6.17.2023

A Fever In The Heartland: The Ku Klux Klan's Plot To Takeover America, and The Woman Who Stopped Them, Egan - B+

                  In the mid-1920's, three governors, fifteen senators, and seventy five congressmen were Klansmen. "But the epicenter was Indiana, which was trying to shape human behavior as no state had ever done." It passed the first eugenics law. The Klan's vigilantes helped enforce the harshest anti-alcohol laws outside of the Muslim world. The state was known as the Alabama of the north. It was not just Blacks that the Klan was trying to suppress, but also Jews, Catholics of any ethnicity, and Eastern Europeans, Greeks, and Asians. The man who ran the Klan in Indiana, D.C. Stephenson, made more money than Babe Ruth, expected to be appointed to the U.S. Senate, and was a violent womanizer. His downfall would be his mistreatment of a young woman in her late 20's.
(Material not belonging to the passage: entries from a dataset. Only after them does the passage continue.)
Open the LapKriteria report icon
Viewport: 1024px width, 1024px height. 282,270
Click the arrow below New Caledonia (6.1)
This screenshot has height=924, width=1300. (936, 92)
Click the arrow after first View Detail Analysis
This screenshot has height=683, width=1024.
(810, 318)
                The terror and violence wreaked upon freed slaves by the KKK after the Civil War was short-lived. The federal government fought back and the Klan was disbanded just a few years after it had been formed. The 20th century rebirth grew from the populist-nativist response to the wave of immigration around the turn of the century. The Klan was sold as the "Main Street guardian against immorality, immigrants and their foreign faiths, and African Americans who were rebelling against Jim Crow." Stephenson saw the financial opportunity afforded by the Klan's $10 entry fee and quarterly dues, and began to grow the KKK in Indiana, a deeply Protestant and conservative state. Soon Klan vigilantes were acting as the state's morality police. The Klan had millions of members around the country and its leaders dreamed of gaining control of the federal government, rolling back the civil rights amendments and restricting certain religions. They spewed vitriol and hatred in their quest to preserve white Protestantism. Stephenson was a bigamist, wife-beater, cheater, deadbeat, and a liar, who somehow charmed his way to the top of the KKK pyramid. The Klan paraded frequently, and beat, harassed, and occasionally murdered those whom they didn't like.

                Nineteen twenty-four saw the KKK at its high water mark in the US and in Indiana. Stephenson decided to take on Notre Dame University. On a Friday night in May, thousands of Klansmen descended on South Bend. Their parade was stopped by a flying wedge of young students who broke up the Klan's march and sent them scurrying off. The next day's Chicago papers carried the headline "Students Rout Klansmen." In Washington, the incredibly racist and restrictive National Origins Act was signed by President Coolidge. Throughout the country, the Klan rolled up electoral success after success. In Indiana, the governor, and all of the state's politicians owed their offices to the Klan and Stephenson. They offered him an almost feudal loyalty and homage.

               Madge Oberholtzer lived four blocks from Stephenson in an affluent suburb of Indianapolis. She worked for the state, and a Klan sponsored bill would cost her her job. So she befriended Stephenson in an attempt to save it. He asked her over one Sunday, and his henchmen forced alcohol down her throat. He beat her, bit her all over her body, and raped her. She took poison in response. Stephenson's men left her at her parent's home. Knowing she was dying, she swore out a declaration accusing Stephenson of the crimes he had committed. He was indicted based on the affidavit and soon thereafter, Madge died. The local prosecutor was one of the two or three Republican officeholders who was not in Stephenson's pocket. Stephenson and two of his men were arrested for second degree murder and held without bail.

             The indictment and the publication of the declaration began the process of chipping away at the Klan's supremacy in the state. The national chapter had broken with the Indiana Klan and Stephenson a year previously. The trial was held later in the year 1925. The judge admitted Madge's dying declaration, thus sealing Stephenson's fate. Although the Klan attempted to bribe the jurors, a guilty verdict came on Nov. 25th. The sentence was life, and the Grand Dragon was sent off to the state penitentiary in Michigan City.  

            Around the country, leading Klansmen were being sent to jail, and in Kansas the Klan was banned. In the three years after Stephenson's conviction, national KKK membership dropped by 90%. That said, the Klan had achieved Prohibition, the disenfranchisement of Blacks and the anti-immigration law. Perhaps it died out because it had succeeded. As for Stephenson, he died in 1966, a decade after being released from prison.

             I have read about Prohibition, and the post-WWI Red scare, but knew absolutely nothing about the KKK in the 1920's. This has been an eye-opener. The comparison between the KKK of a hundred years ago and today's MAGA movement is obvious. Only this time, the Catholic church is lined up with the right-wing insiders and is no longer an outcast.